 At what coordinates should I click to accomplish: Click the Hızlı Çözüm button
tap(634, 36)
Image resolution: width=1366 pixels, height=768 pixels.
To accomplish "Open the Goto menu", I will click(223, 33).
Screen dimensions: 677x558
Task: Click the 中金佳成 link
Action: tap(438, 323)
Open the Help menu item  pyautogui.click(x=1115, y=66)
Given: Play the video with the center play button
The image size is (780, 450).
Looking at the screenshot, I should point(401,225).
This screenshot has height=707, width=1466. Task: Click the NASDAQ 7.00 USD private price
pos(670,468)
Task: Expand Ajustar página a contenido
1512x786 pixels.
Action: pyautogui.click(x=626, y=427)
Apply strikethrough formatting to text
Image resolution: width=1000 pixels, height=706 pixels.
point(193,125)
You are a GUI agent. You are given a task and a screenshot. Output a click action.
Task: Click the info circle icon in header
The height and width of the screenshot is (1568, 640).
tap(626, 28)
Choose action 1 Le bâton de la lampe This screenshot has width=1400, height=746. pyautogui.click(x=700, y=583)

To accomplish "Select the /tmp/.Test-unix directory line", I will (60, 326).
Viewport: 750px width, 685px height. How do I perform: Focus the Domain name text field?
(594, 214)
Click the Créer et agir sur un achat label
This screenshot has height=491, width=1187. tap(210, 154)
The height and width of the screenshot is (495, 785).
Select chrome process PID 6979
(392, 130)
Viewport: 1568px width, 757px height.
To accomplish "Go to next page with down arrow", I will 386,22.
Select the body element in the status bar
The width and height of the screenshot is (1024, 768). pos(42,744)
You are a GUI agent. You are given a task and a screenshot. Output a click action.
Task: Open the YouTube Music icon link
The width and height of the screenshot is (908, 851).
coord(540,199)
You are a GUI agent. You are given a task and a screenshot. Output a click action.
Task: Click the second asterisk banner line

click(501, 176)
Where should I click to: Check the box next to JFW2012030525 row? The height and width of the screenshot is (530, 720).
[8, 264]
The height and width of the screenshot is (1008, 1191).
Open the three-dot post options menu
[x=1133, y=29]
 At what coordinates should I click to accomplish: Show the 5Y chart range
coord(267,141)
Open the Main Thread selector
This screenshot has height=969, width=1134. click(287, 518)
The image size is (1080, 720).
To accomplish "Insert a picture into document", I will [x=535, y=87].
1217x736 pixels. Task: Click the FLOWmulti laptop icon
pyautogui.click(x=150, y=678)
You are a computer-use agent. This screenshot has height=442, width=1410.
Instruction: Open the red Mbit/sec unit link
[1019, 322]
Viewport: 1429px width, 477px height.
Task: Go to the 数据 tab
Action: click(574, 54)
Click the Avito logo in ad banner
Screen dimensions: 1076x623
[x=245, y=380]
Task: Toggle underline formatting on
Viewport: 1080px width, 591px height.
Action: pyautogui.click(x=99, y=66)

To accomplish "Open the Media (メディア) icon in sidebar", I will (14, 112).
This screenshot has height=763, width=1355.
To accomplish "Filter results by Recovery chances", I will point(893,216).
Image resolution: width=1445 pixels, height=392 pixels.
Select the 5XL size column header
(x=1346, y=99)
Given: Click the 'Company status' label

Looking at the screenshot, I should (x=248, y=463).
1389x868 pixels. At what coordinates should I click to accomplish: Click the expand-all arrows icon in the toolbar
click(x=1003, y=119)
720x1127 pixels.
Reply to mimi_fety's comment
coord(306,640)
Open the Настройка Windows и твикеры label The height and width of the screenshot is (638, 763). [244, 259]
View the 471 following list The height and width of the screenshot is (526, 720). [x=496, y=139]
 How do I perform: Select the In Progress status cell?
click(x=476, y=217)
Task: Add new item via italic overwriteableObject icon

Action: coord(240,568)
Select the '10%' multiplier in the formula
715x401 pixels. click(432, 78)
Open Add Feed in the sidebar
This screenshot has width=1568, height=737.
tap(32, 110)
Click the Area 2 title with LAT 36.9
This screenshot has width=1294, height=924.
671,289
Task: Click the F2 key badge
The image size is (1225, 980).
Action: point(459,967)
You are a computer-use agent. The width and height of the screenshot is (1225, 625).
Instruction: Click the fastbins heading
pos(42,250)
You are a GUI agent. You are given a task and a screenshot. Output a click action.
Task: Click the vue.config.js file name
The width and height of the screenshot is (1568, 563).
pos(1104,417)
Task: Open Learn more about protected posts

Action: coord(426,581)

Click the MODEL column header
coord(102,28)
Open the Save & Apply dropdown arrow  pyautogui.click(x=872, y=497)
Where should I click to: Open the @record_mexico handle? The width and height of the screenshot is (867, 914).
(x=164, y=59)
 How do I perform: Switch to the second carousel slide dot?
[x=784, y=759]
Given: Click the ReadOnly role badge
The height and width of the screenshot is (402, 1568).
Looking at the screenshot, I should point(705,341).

^^^^^^^^

▶ **Task description**
Give the listing again, word for word.

▶ **Answer for the task**
 At what coordinates should I click to accomplish: Click the Hızlı Çözüm button
tap(634, 36)
Image resolution: width=1366 pixels, height=768 pixels.
To accomplish "Open the Goto menu", I will click(223, 33).
Screen dimensions: 677x558
Task: Click the 中金佳成 link
Action: tap(438, 323)
Open the Help menu item  pyautogui.click(x=1115, y=66)
Given: Play the video with the center play button
The image size is (780, 450).
Looking at the screenshot, I should point(401,225).
This screenshot has height=707, width=1466. Task: Click the NASDAQ 7.00 USD private price
pos(670,468)
Task: Expand Ajustar página a contenido
1512x786 pixels.
Action: pyautogui.click(x=626, y=427)
Apply strikethrough formatting to text
Image resolution: width=1000 pixels, height=706 pixels.
point(193,125)
You are a GUI agent. You are given a task and a screenshot. Output a click action.
Task: Click the info circle icon in header
The height and width of the screenshot is (1568, 640).
tap(626, 28)
Choose action 1 Le bâton de la lampe This screenshot has width=1400, height=746. pyautogui.click(x=700, y=583)

To accomplish "Select the /tmp/.Test-unix directory line", I will (60, 326).
Viewport: 750px width, 685px height. How do I perform: Focus the Domain name text field?
(594, 214)
Click the Créer et agir sur un achat label
This screenshot has height=491, width=1187. tap(210, 154)
The height and width of the screenshot is (495, 785).
Select chrome process PID 6979
(392, 130)
Viewport: 1568px width, 757px height.
To accomplish "Go to next page with down arrow", I will 386,22.
Select the body element in the status bar
The width and height of the screenshot is (1024, 768). pos(42,744)
You are a GUI agent. You are given a task and a screenshot. Output a click action.
Task: Open the YouTube Music icon link
The width and height of the screenshot is (908, 851).
coord(540,199)
You are a GUI agent. You are given a task and a screenshot. Output a click action.
Task: Click the second asterisk banner line

click(501, 176)
Where should I click to: Check the box next to JFW2012030525 row? The height and width of the screenshot is (530, 720).
[8, 264]
The height and width of the screenshot is (1008, 1191).
Open the three-dot post options menu
[x=1133, y=29]
 At what coordinates should I click to accomplish: Show the 5Y chart range
coord(267,141)
Open the Main Thread selector
This screenshot has height=969, width=1134. click(287, 518)
The image size is (1080, 720).
To accomplish "Insert a picture into document", I will [x=535, y=87].
1217x736 pixels. Task: Click the FLOWmulti laptop icon
pyautogui.click(x=150, y=678)
You are a computer-use agent. This screenshot has height=442, width=1410.
Instruction: Open the red Mbit/sec unit link
[1019, 322]
Viewport: 1429px width, 477px height.
Task: Go to the 数据 tab
Action: click(574, 54)
Click the Avito logo in ad banner
Screen dimensions: 1076x623
[x=245, y=380]
Task: Toggle underline formatting on
Viewport: 1080px width, 591px height.
Action: pyautogui.click(x=99, y=66)

To accomplish "Open the Media (メディア) icon in sidebar", I will (14, 112).
This screenshot has height=763, width=1355.
To accomplish "Filter results by Recovery chances", I will point(893,216).
Image resolution: width=1445 pixels, height=392 pixels.
Select the 5XL size column header
(x=1346, y=99)
Given: Click the 'Company status' label

Looking at the screenshot, I should (x=248, y=463).
1389x868 pixels. At what coordinates should I click to accomplish: Click the expand-all arrows icon in the toolbar
click(x=1003, y=119)
720x1127 pixels.
Reply to mimi_fety's comment
coord(306,640)
Open the Настройка Windows и твикеры label The height and width of the screenshot is (638, 763). [244, 259]
View the 471 following list The height and width of the screenshot is (526, 720). [x=496, y=139]
 How do I perform: Select the In Progress status cell?
click(x=476, y=217)
Task: Add new item via italic overwriteableObject icon

Action: coord(240,568)
Select the '10%' multiplier in the formula
715x401 pixels. click(432, 78)
Open Add Feed in the sidebar
This screenshot has width=1568, height=737.
tap(32, 110)
Click the Area 2 title with LAT 36.9
This screenshot has width=1294, height=924.
671,289
Task: Click the F2 key badge
The image size is (1225, 980).
Action: point(459,967)
You are a computer-use agent. The width and height of the screenshot is (1225, 625).
Instruction: Click the fastbins heading
pos(42,250)
You are a GUI agent. You are given a task and a screenshot. Output a click action.
Task: Click the vue.config.js file name
The width and height of the screenshot is (1568, 563).
pos(1104,417)
Task: Open Learn more about protected posts

Action: coord(426,581)

Click the MODEL column header
coord(102,28)
Open the Save & Apply dropdown arrow  pyautogui.click(x=872, y=497)
Where should I click to: Open the @record_mexico handle? The width and height of the screenshot is (867, 914).
(x=164, y=59)
 How do I perform: Switch to the second carousel slide dot?
[x=784, y=759]
Given: Click the ReadOnly role badge
The height and width of the screenshot is (402, 1568).
Looking at the screenshot, I should point(705,341).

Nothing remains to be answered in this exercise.